PASSAGE PROVIDED –
* * *

OT Brenden Jaimes, Nebraska (6’5”, 298, N/A)

Started nine games at right tackle as a true freshman, setting a school record for the offensive line, then flipped to left tackle and started 31 games over the next three years. A little bit on the small side, with arms which measured just over 32.5”; however, looks a little thicker on tape. Pass sets look pretty good, with an appropriate base and a straight back. Good hand placement and can reset. Not easily fooled. Lateral quickness and anchor are closer to adequate. Works hard to stick with opponents in the run game and is capable of executing zone concepts. Able to get out in space and obstruct opponents at the second level. A tough shover type but not really a phone-booth mauler who’s going to fire out and drive opponents off the line. However, is a consistent, technically sound blocker with experience on both sides of the line and the potential to slide inside to guard.

OT Walker Little, Stanford* (6’7”, 313, 5.27)

Started sixteen games over his first two seasons, then sustained a season-ending knee injury in the opener of the 2019 season and opted out of 2020. Grandfather and great uncle were both pro linemen. Has great size and bulk for the left tackle position, which he has been playing since his freshman season. Good, chippy temperament. Initial hand placement looks pretty good, and is capable of generating torque to turn opponents out of the hole. Has a little bit of range when executing zone concepts. Functional strength is above-average when using appropriate form. Pass sets can look good in terms of width and depth, with adequate lateral quickness. Wildly inconsistent. Tends to catch and absorb power too much, and anchor drops late. Balance is a mess. Ducks his head into contact too often. Can struggle to stay connected. Susceptible to inside moves. Basically a pure projection based on his size, athleticism, and temperament, having not played for a couple of years, and with technique/balance which looks ugly at times.

* * *

REQUIREMENT – List every offensive line position named in the scouting reports on the two tackles. The entries that come next have no connection to the scouting reports.

MATERIAL SUPPLIED –
* * *

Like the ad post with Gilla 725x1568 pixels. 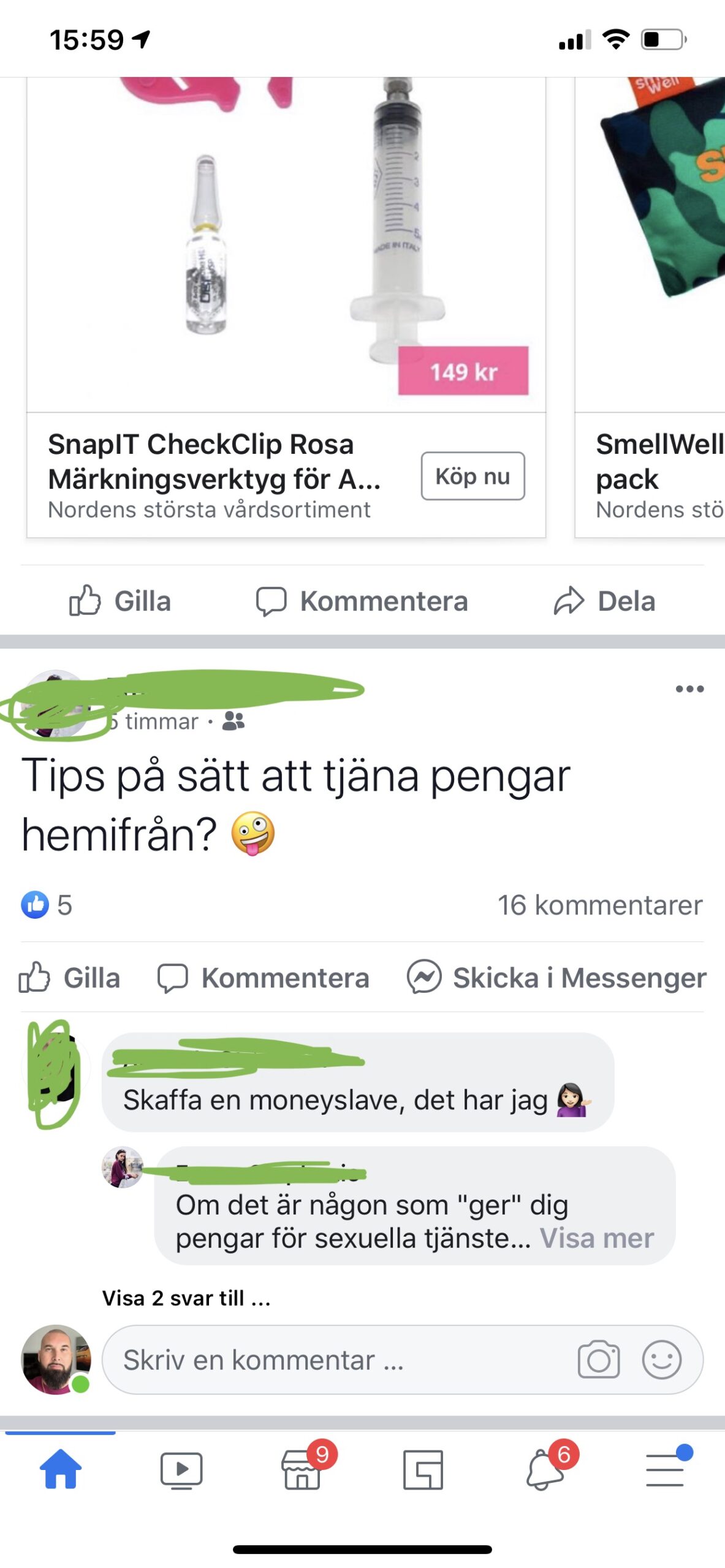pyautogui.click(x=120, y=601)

* * *

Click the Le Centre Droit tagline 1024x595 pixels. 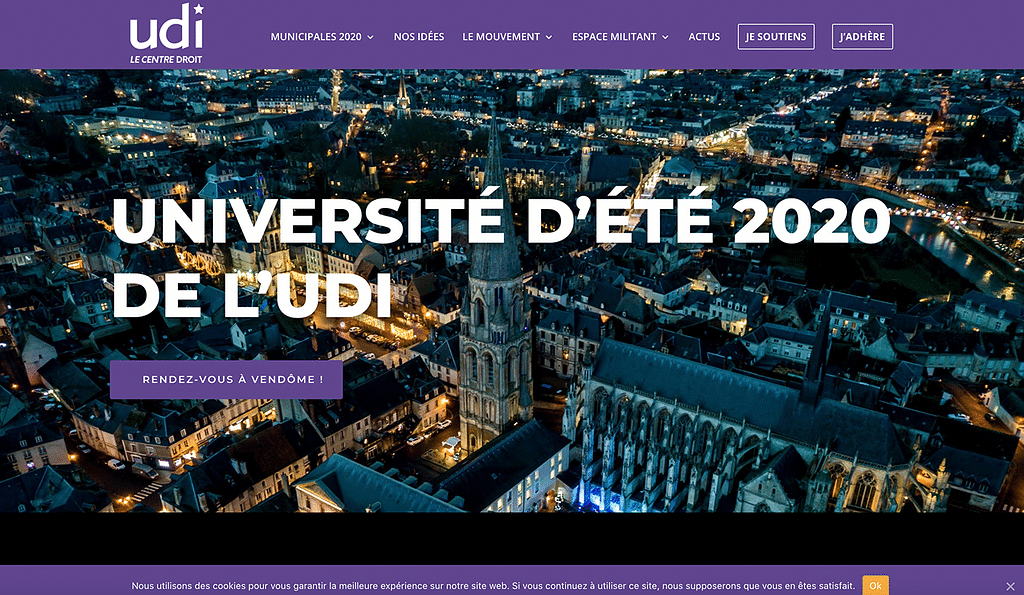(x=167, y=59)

* * *

ANSWER TO THE TASK – Right tackle, left tackle, guard